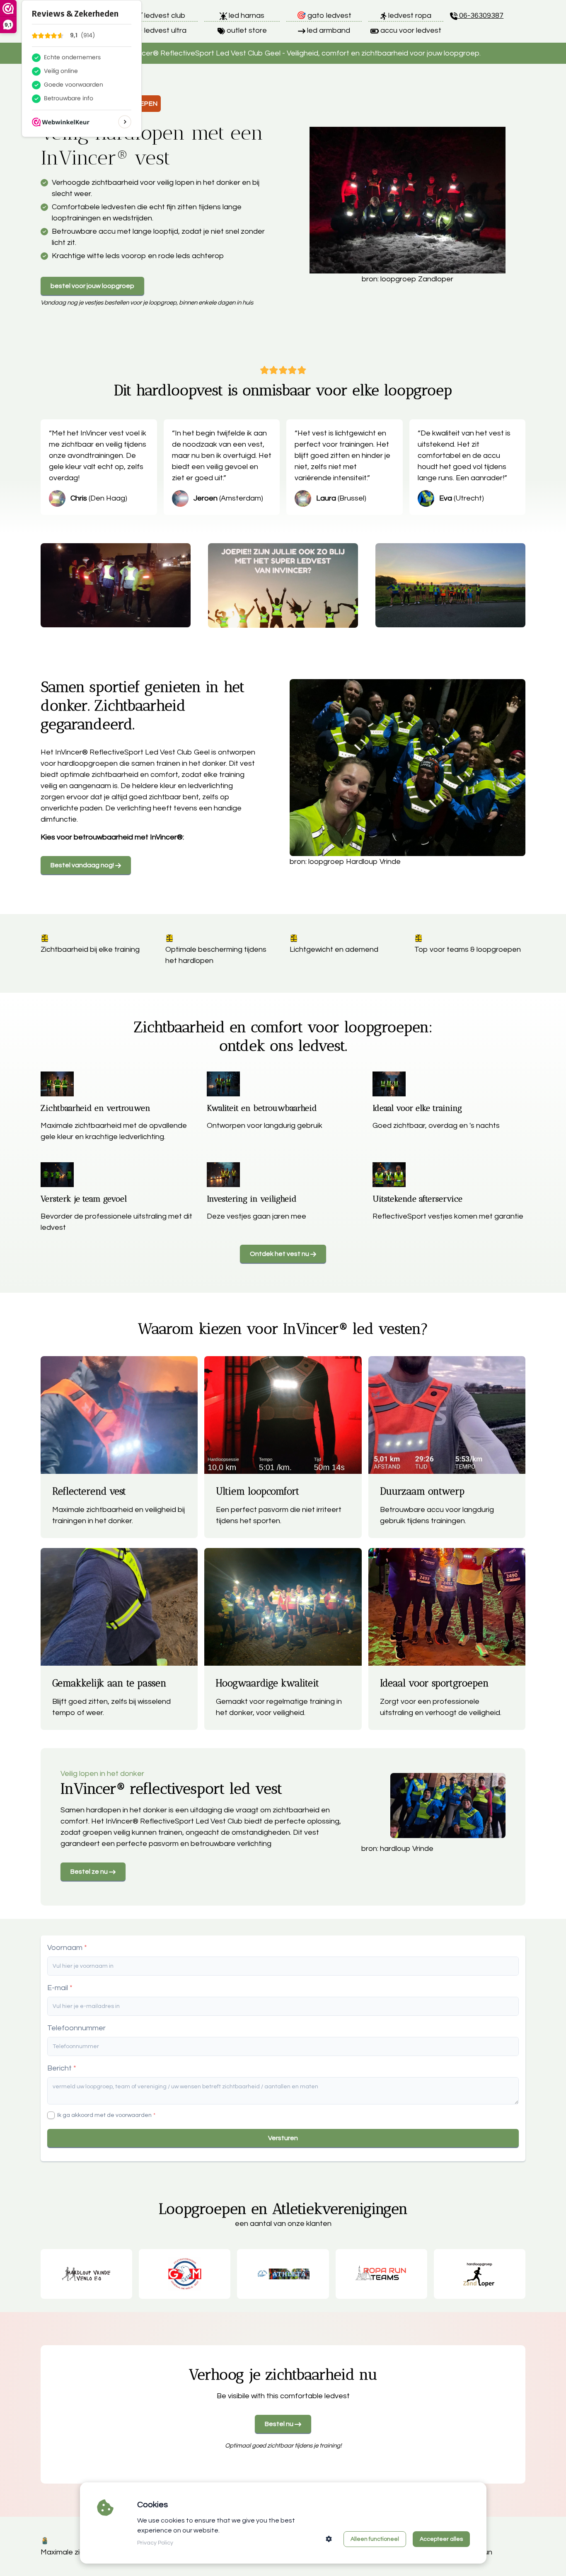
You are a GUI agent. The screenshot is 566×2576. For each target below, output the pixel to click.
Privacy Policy (155, 2543)
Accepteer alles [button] (441, 2539)
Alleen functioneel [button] (375, 2539)
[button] (329, 2539)
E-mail (57, 1988)
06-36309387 (480, 15)
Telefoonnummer (76, 2028)
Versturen (283, 2138)
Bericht (59, 2068)
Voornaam (64, 1948)
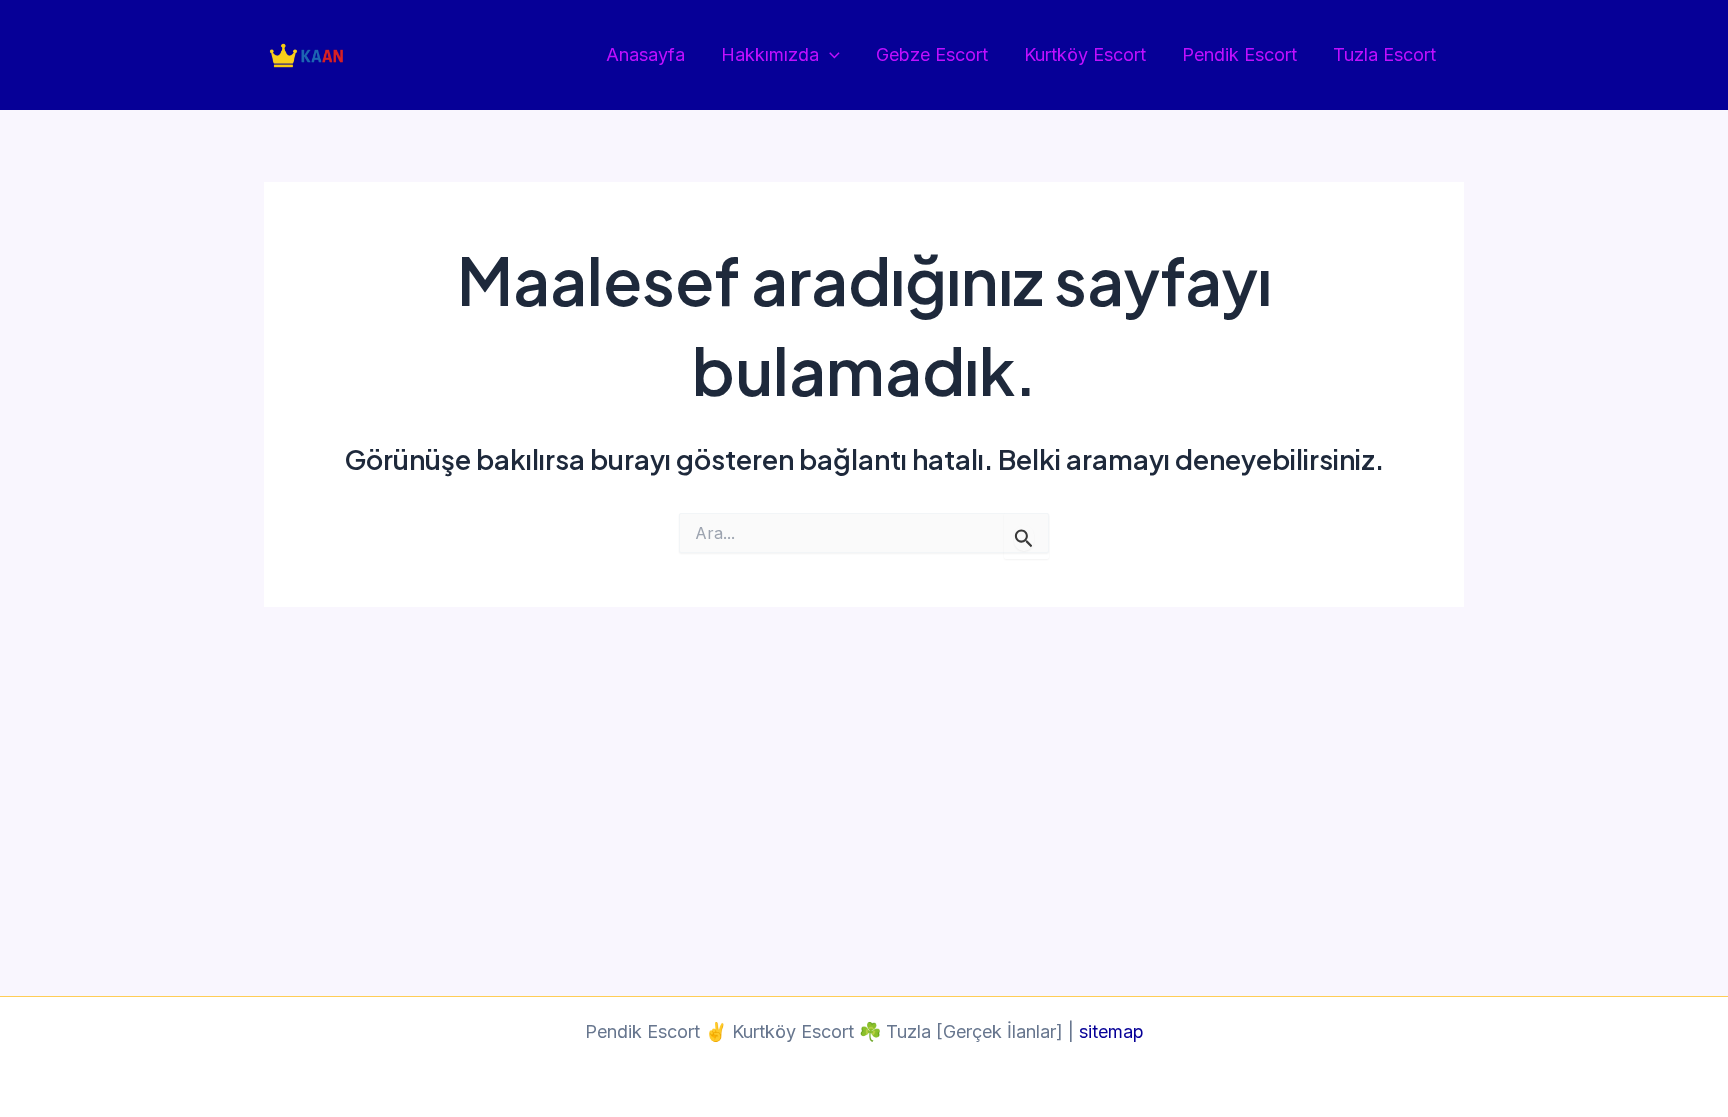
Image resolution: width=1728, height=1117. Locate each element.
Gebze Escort (932, 54)
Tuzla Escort (1384, 54)
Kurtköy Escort (1085, 54)
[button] (829, 55)
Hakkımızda (770, 54)
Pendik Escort (1239, 54)
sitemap (1111, 1031)
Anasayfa (645, 54)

> **Work required**:
Each line above that contains the word "Escort" counts once; give the total and no other text.

> **Completed task**:
4